In the rows below, substitute "desktop agent" for every occurrence of "GUI agent" and keep everything else unchanged.

>> START SUPPLIED DATA

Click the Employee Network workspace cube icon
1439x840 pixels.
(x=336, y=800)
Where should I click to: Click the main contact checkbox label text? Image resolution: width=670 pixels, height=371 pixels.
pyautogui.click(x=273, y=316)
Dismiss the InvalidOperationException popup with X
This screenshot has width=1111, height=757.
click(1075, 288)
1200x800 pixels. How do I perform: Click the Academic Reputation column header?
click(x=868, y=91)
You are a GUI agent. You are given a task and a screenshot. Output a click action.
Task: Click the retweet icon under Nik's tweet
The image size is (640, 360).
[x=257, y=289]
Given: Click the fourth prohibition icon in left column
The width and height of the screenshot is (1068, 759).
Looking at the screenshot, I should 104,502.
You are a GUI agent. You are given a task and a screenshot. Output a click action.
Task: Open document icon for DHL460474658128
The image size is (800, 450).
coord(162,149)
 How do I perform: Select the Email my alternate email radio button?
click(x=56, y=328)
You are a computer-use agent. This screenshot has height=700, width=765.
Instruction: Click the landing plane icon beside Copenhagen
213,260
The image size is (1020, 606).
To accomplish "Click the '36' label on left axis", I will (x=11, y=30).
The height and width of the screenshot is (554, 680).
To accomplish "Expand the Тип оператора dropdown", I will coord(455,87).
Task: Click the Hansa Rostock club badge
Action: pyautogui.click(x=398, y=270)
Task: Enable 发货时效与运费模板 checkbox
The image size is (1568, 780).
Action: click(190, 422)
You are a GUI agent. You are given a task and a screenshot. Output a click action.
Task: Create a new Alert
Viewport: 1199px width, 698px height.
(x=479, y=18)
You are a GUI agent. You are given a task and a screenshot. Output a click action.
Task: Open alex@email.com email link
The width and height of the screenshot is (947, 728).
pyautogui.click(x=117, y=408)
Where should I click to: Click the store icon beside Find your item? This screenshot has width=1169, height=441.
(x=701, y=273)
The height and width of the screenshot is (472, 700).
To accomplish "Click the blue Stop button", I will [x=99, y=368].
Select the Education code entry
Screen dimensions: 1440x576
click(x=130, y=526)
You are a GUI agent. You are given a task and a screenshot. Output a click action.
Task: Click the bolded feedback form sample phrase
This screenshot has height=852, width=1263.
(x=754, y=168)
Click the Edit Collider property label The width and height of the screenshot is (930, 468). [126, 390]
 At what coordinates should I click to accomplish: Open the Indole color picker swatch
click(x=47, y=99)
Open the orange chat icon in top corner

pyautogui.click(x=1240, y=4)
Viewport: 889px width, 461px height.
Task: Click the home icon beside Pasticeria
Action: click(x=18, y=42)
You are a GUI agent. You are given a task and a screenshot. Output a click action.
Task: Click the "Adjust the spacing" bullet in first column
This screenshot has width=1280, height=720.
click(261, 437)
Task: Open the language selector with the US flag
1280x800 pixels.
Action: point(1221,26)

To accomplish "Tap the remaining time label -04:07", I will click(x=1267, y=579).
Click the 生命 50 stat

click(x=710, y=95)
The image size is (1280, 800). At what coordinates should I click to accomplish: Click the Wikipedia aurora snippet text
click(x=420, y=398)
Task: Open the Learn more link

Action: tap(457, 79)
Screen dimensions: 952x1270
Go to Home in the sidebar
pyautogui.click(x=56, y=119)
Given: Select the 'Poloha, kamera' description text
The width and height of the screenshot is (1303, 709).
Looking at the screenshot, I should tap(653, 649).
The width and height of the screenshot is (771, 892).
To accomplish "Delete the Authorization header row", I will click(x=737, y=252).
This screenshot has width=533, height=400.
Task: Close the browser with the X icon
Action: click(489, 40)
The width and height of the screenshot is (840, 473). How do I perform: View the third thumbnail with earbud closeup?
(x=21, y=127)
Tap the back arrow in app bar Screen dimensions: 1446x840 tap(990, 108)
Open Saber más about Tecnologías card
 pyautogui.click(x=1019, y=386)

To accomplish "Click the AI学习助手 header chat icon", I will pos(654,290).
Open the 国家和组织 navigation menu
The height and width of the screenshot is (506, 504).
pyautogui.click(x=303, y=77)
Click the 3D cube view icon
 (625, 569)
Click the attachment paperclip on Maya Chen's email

>> END SUPPLIED DATA

• _SOLUTION FOR THIS PROBLEM_
Click the Employee Network workspace cube icon
1439x840 pixels.
(x=336, y=800)
Where should I click to: Click the main contact checkbox label text? Image resolution: width=670 pixels, height=371 pixels.
pyautogui.click(x=273, y=316)
Dismiss the InvalidOperationException popup with X
This screenshot has width=1111, height=757.
click(1075, 288)
1200x800 pixels. How do I perform: Click the Academic Reputation column header?
click(x=868, y=91)
You are a desktop agent. You are given a task and a screenshot. Output a click action.
Task: Click the retweet icon under Nik's tweet
The image size is (640, 360).
[x=257, y=289]
Given: Click the fourth prohibition icon in left column
The width and height of the screenshot is (1068, 759).
Looking at the screenshot, I should 104,502.
You are a desktop agent. You are given a task and a screenshot. Output a click action.
Task: Open document icon for DHL460474658128
The image size is (800, 450).
coord(162,149)
 How do I perform: Select the Email my alternate email radio button?
click(x=56, y=328)
You are a computer-use agent. This screenshot has height=700, width=765.
Instruction: Click the landing plane icon beside Copenhagen
213,260
The image size is (1020, 606).
To accomplish "Click the '36' label on left axis", I will (x=11, y=30).
The height and width of the screenshot is (554, 680).
To accomplish "Expand the Тип оператора dropdown", I will coord(455,87).
Task: Click the Hansa Rostock club badge
Action: pyautogui.click(x=398, y=270)
Task: Enable 发货时效与运费模板 checkbox
The image size is (1568, 780).
Action: click(190, 422)
You are a desktop agent. You are given a task and a screenshot. Output a click action.
Task: Create a new Alert
Viewport: 1199px width, 698px height.
(x=479, y=18)
You are a desktop agent. You are given a task and a screenshot. Output a click action.
Task: Open alex@email.com email link
The width and height of the screenshot is (947, 728).
pyautogui.click(x=117, y=408)
Where should I click to: Click the store icon beside Find your item? This screenshot has width=1169, height=441.
(x=701, y=273)
The height and width of the screenshot is (472, 700).
To accomplish "Click the blue Stop button", I will [x=99, y=368].
Select the Education code entry
Screen dimensions: 1440x576
click(x=130, y=526)
You are a desktop agent. You are given a task and a screenshot. Output a click action.
Task: Click the bolded feedback form sample phrase
This screenshot has height=852, width=1263.
(x=754, y=168)
Click the Edit Collider property label The width and height of the screenshot is (930, 468). [126, 390]
 At what coordinates should I click to accomplish: Open the Indole color picker swatch
click(x=47, y=99)
Open the orange chat icon in top corner

pyautogui.click(x=1240, y=4)
Viewport: 889px width, 461px height.
Task: Click the home icon beside Pasticeria
Action: click(x=18, y=42)
You are a desktop agent. You are given a task and a screenshot. Output a click action.
Task: Click the "Adjust the spacing" bullet in first column
This screenshot has width=1280, height=720.
click(261, 437)
Task: Open the language selector with the US flag
1280x800 pixels.
Action: point(1221,26)

To accomplish "Tap the remaining time label -04:07", I will click(x=1267, y=579).
Click the 生命 50 stat

click(x=710, y=95)
The image size is (1280, 800). At what coordinates should I click to accomplish: Click the Wikipedia aurora snippet text
click(x=420, y=398)
Task: Open the Learn more link

Action: tap(457, 79)
Screen dimensions: 952x1270
Go to Home in the sidebar
pyautogui.click(x=56, y=119)
Given: Select the 'Poloha, kamera' description text
The width and height of the screenshot is (1303, 709).
Looking at the screenshot, I should tap(653, 649).
The width and height of the screenshot is (771, 892).
To accomplish "Delete the Authorization header row", I will click(x=737, y=252).
This screenshot has width=533, height=400.
Task: Close the browser with the X icon
Action: click(489, 40)
The width and height of the screenshot is (840, 473). How do I perform: View the third thumbnail with earbud closeup?
(x=21, y=127)
Tap the back arrow in app bar Screen dimensions: 1446x840 tap(990, 108)
Open Saber más about Tecnologías card
 pyautogui.click(x=1019, y=386)

To accomplish "Click the AI学习助手 header chat icon", I will pos(654,290).
Open the 国家和组织 navigation menu
The height and width of the screenshot is (506, 504).
pyautogui.click(x=303, y=77)
Click the 3D cube view icon
 (625, 569)
Click the attachment paperclip on Maya Chen's email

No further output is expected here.